Date of Award
Spring 5-6-2019
Document Type
Thesis
Degree Name
Bachelor of Arts
Department
Biochemistry & Molecular Biology
First Advisor
Dr. Joan Slonczewski
Abstract
PMF is necessary for the production of ATP through oxidative phosphorylation, pH regulation, and export of many types of antibiotics. However, the genetic response to depletion of proton motive force (PMF) over an extended period of time in bacteria is poorly understood. Thus, we conducted an experimental evolution of Escherichia coli K-12 in increasing concentrations of the strong PMF uncoupler carbonyl cyanide m-chlorophenylhydrazone. We serially diluted cultures of E. coli K-12 W3110 1:100 each day at pH 6.5 or 8.0 for 1,000 generations.

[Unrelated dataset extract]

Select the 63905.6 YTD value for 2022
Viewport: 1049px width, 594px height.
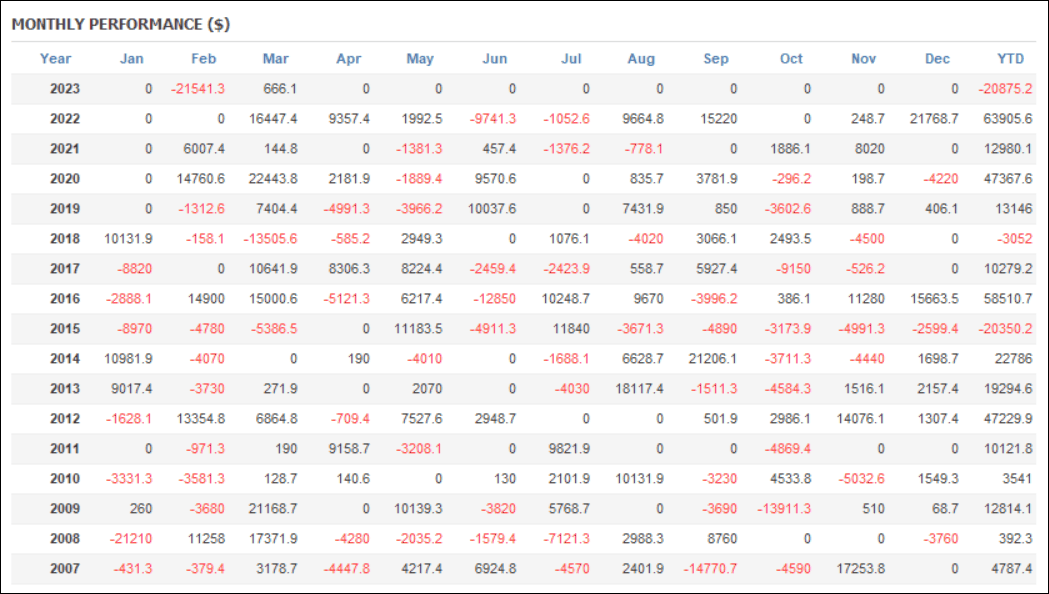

Concentrations of CCCP increased in a stepwise fashion over the course of the evolution from 20 and 50 µM CCCP for low and high pH conditions respectively to 150 µM CCCP for each pH condition. Whole genome sequence analysis of strains isolated after 1,000 generations revealed loss of function mutations to mprA, the repressor of emrAB (MFS family efflux pump), in nearly all strains sequenced. We also found mutations in cecR, the regulator of cefoperazone and chloramphenicol sensitivity. Artificial deletions of both mprA and cecR, in the ancestral strain results in increased CCCP tolerance, supporting the hypothesis that selection favored increased levels of the EmrAB-TolC multidrug efflux pump which expels CCCP from the cell over other drug pumps, which become downregulated or deleted. These results are consistent with data from a previous experimental evolution project in which increased antibiotic sensitivity arose in benzoate-evolved E. coli. This work may have implications for our understanding of the gut microbiome, which experiences high levels of aromatic membrane-permeant acid stress.
Recommended Citation
Griffith, Jessie, "Evolution of Escherichia coli K-12 in the presence of PMF uncoupler CCCP selects for mutations in genes affecting drug efflux including mprA, emrAB, and cecR." (2019). Honors Theses. 226.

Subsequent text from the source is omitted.